Kugelgewindemuttern sind in der Regel das linear bewegte Teil des Kugelgewindetriebs und werden an der Anschlusskonstruktion befestigt. Dafür stehen sie in verschiedenen Bauformen, wie Flansch-, Zylinder- oder Einschraubmuttern, zur Verfügung. Wie die Spindeln haben die Gewindemuttern Laufbahnen, in denen die Kugeln geführt werden und einen Wälzkörperumlauf durchlaufen. Dieser besteht aus dem Vorlauf, in der die Kugeln die Kräfte zwischen Spindel und Mutter übertragen (Tragzone), und dem Rücklauf.

 

Vorspannung und Steifigkeit

Durch das Vorspannen von Kugelgewindetrieben wird die Steifigkeit der Mutter erhöht. Darüber hinaus wird das Axialspiel reduziert und die Positioniergenauigkeit verbessert. Die Vorspannung entspricht üblicherweise 2 % bis 10 % (bei Doppelmuttern) der dynamischen Tragzahl.

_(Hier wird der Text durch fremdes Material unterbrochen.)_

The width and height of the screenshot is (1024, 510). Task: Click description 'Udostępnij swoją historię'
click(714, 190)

Meist wird die Vorspannung über Kugelsortierung festgelegt. Bei Muttern mit Vorspannung werden Kugeln mit einem definierten Übermaß eingebaut. Dadurch werden die Kugeln auch ohne Belastung von außen bereits geringfügig elastisch verformt. Es entsteht Vierpunktkontakt zwischen den Laufbahnen und den Kugeln.

  
Zweipunktkontakt bei einem nicht vorgespannten Kugelgewindetrieb


Vierpunktkontakt bei einem durch Kugelsortierung vorgespannten Kugelgewindetrieb

Einstellbare Muttern sind geschlitzt. Bei diesem Mutterntyp lässt sich der wirksame Durchmesser des Mutterngewindes durch eine Stellschraube verändern. Die Vorspannung ist somit stufenlos einstellbar.

Bei Doppelmuttern werden zwei Einzelmuttern durch einen Distanzring definiert gegeneinander verspannt und anschließend fixiert. Die Dicke des Distanzrings bestimmt dabei die Stärke der Vorspannung.

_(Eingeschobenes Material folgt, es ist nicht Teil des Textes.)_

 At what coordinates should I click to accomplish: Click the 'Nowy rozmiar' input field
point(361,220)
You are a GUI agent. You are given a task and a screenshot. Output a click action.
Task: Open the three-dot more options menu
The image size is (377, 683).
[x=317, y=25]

Eine andere Vorspannungsmöglichkeit besteht darin, die beiden Mutternhälften gegeneinander zu verdrehen.

Beim Shiften (Verschieben) wird das Wirkprinzip einer vorgespannten Doppelmutter in einer Einzelmutter umgesetzt. In der Mitte der Mutter wird ein definierter Steigungsversatz im Gewinde erzeugt, so dass sich die Kugelumläufe vor und hinter dem Steigungsversatz gegeneinander verspannen.

Da bei vorgespannten Doppelmuttern und geshifteten Einzelmuttern Zweipunktkontakt auftritt, zeichnen sie sich durch ein wesentlich günstigeres Reibmomentverhalten aus als vorgespannte Einzelmuttern.


Genauigkeit

Kugelgewindetriebe müssen je nach Aufgabenstellung bestimmte Genauigkeitswerte erreichen. Grundsätzlich ist es selbst mit den modernsten Fertigungsverfahren nicht möglich, Spindeln eines Kugelgewindetriebs ohne Abweichungen zu fertigen.

Dadurch entstehen Wegschwankungen. Abhängig des Ausmaßes dieser Schwankungen werden Spindeln in verschiedene Toleranzklassen eingeteilt. Für gerollte Spindeln gelten die Toleranzklassen T1, T3, T5, T7 und T9, wobei T1 die Toleranzklasse mit der geringsten Wegschwankung ist. Geschliffene Präzisionsspindeln werden in P-Toleranzklassen unterteilt.